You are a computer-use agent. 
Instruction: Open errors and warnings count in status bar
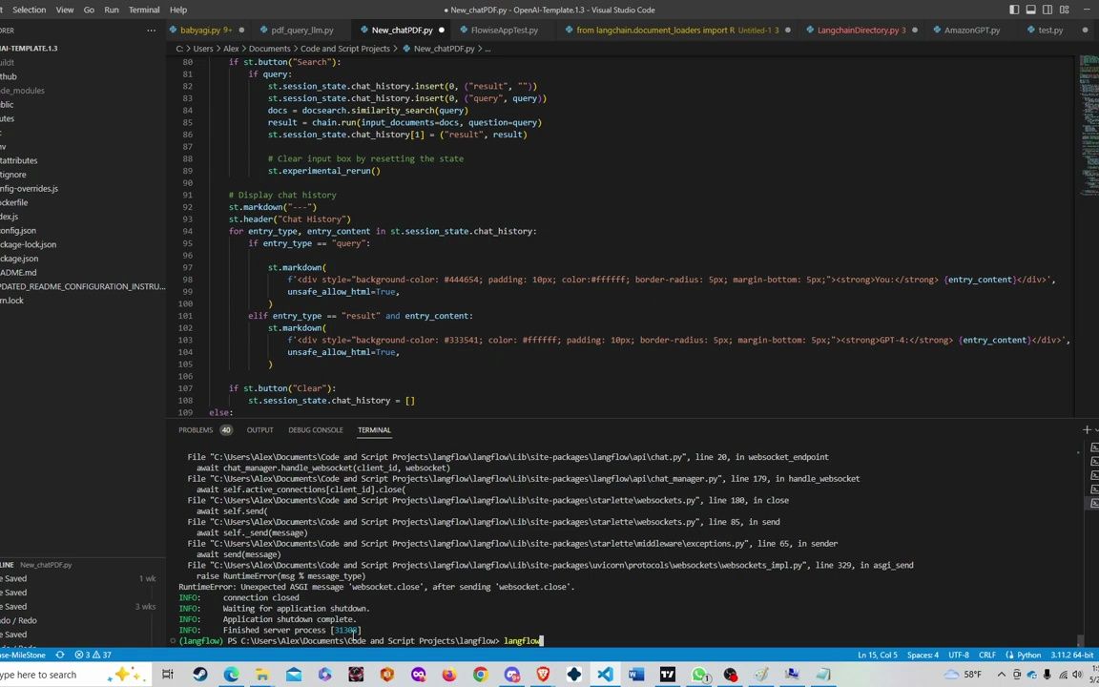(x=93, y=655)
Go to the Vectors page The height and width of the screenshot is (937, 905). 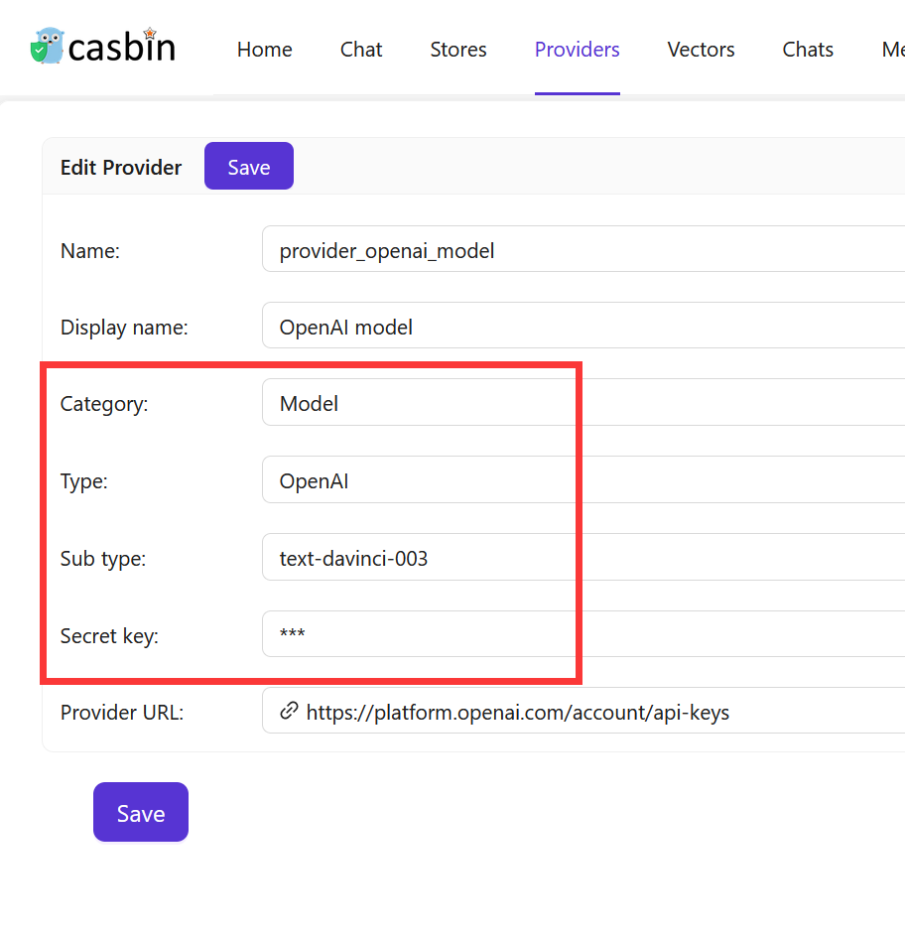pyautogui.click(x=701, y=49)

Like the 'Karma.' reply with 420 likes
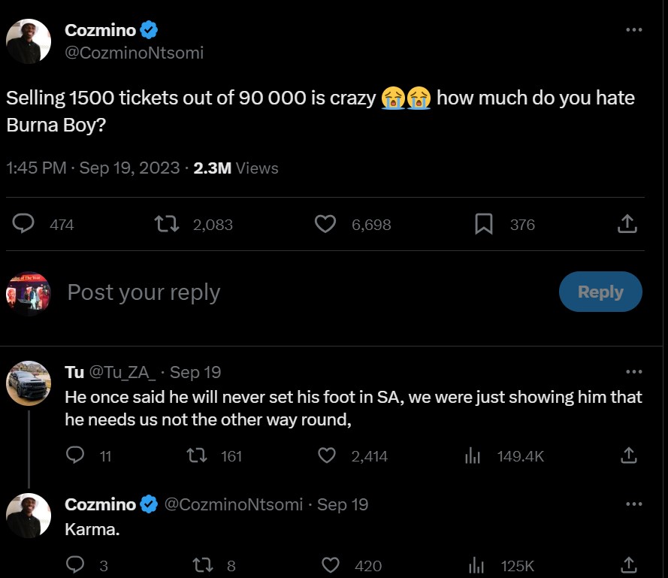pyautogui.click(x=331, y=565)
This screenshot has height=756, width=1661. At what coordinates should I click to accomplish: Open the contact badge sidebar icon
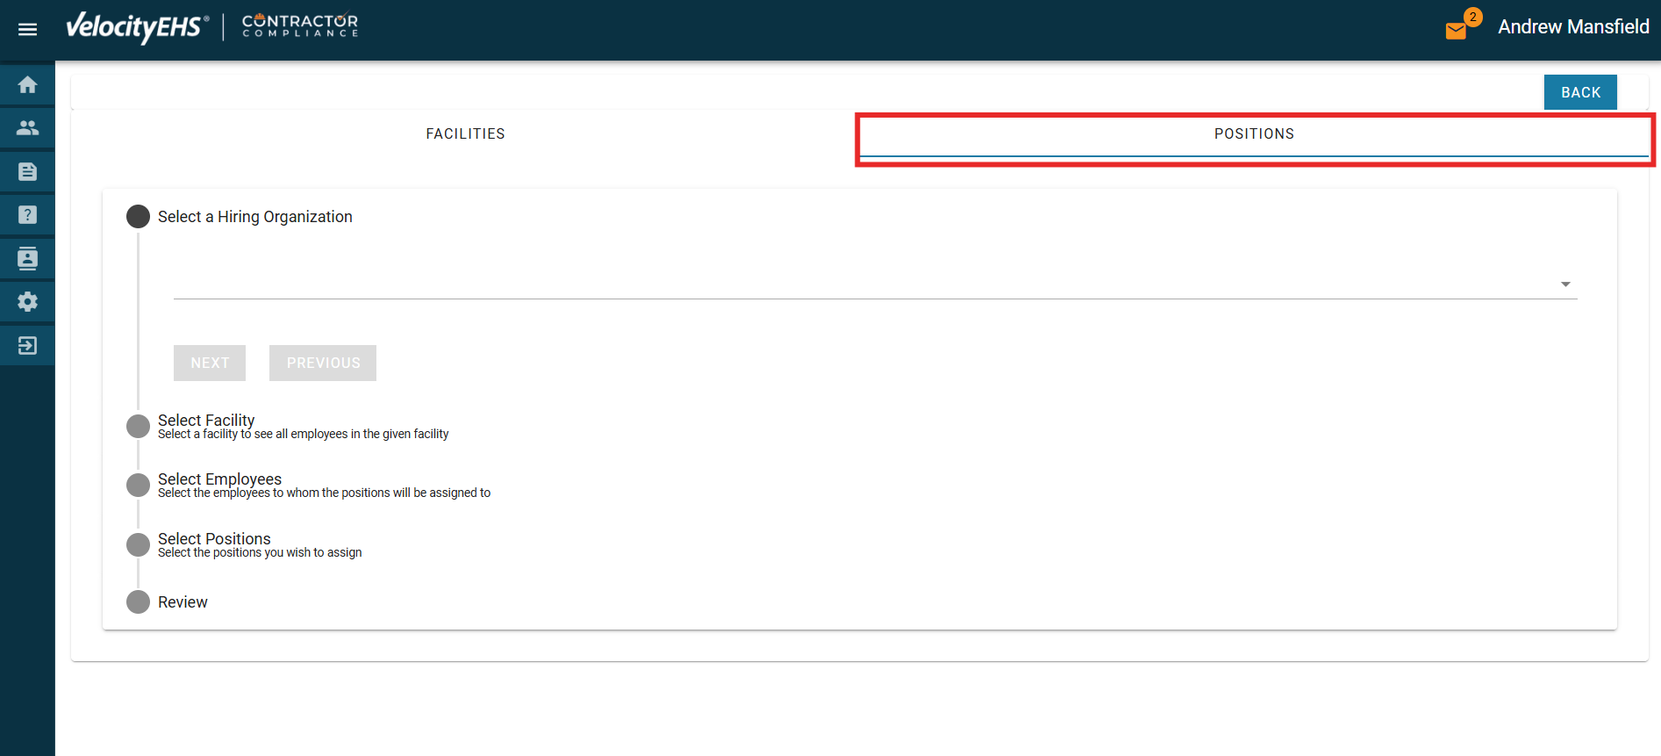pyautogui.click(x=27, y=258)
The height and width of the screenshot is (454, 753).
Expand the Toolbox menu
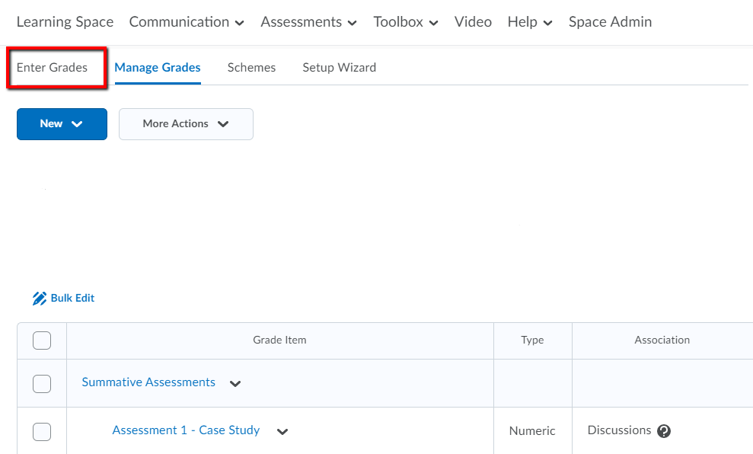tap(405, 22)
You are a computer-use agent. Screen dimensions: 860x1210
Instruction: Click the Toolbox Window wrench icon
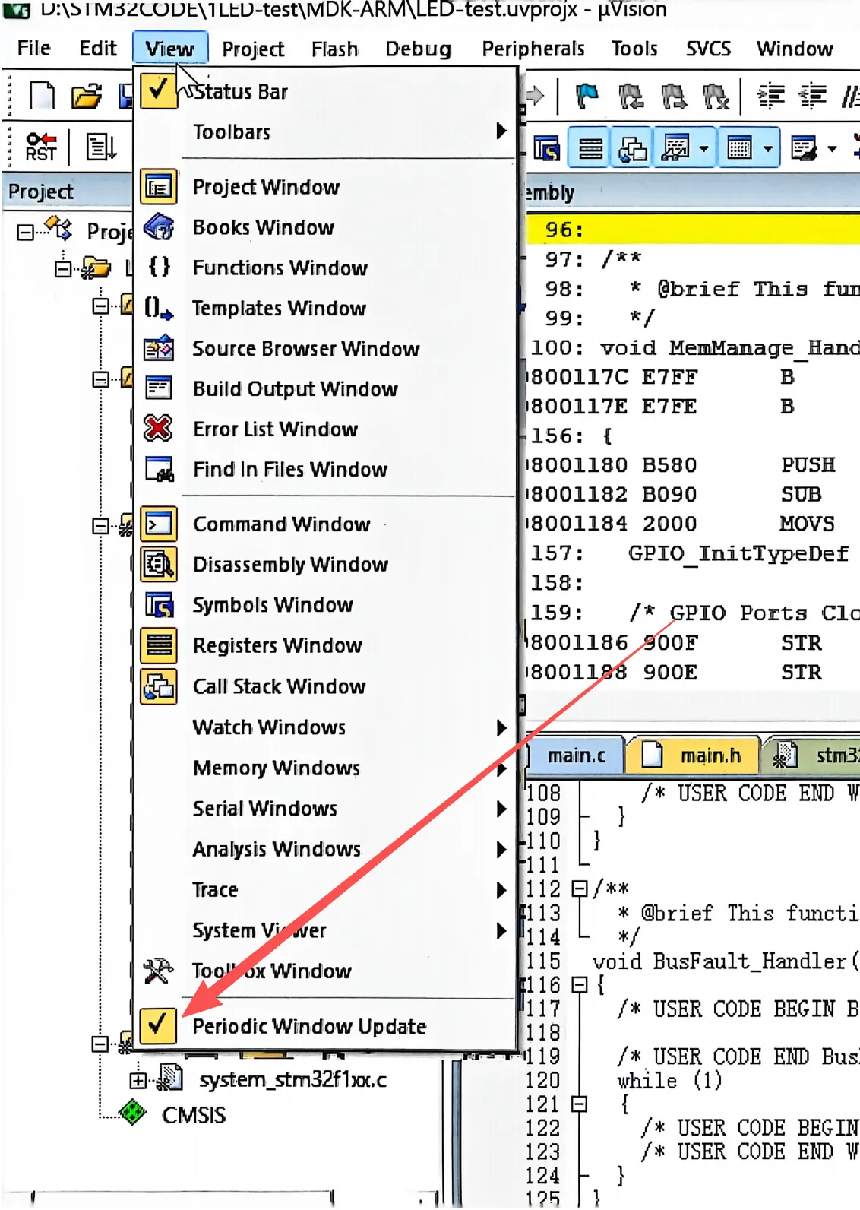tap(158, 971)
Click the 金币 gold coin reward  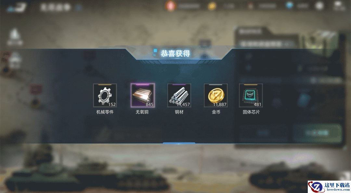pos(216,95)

:::

Work to be completed: Transcribe exactly the lines above, beginning at the one with "Like the 'Karma.' reply with 420 likes" and going up to and including the one with "You are a computer-use agent. Screen". Pictures do not belong in the copy.

Task response:
Like the 'Karma.' reply with 420 likes
pyautogui.click(x=331, y=565)
This screenshot has height=756, width=1661. At what coordinates should I click to accomplish: Open the contact badge sidebar icon
pyautogui.click(x=27, y=258)
The height and width of the screenshot is (454, 753).
Expand the Toolbox menu
tap(405, 22)
You are a computer-use agent. Screen dimensions: 860x1210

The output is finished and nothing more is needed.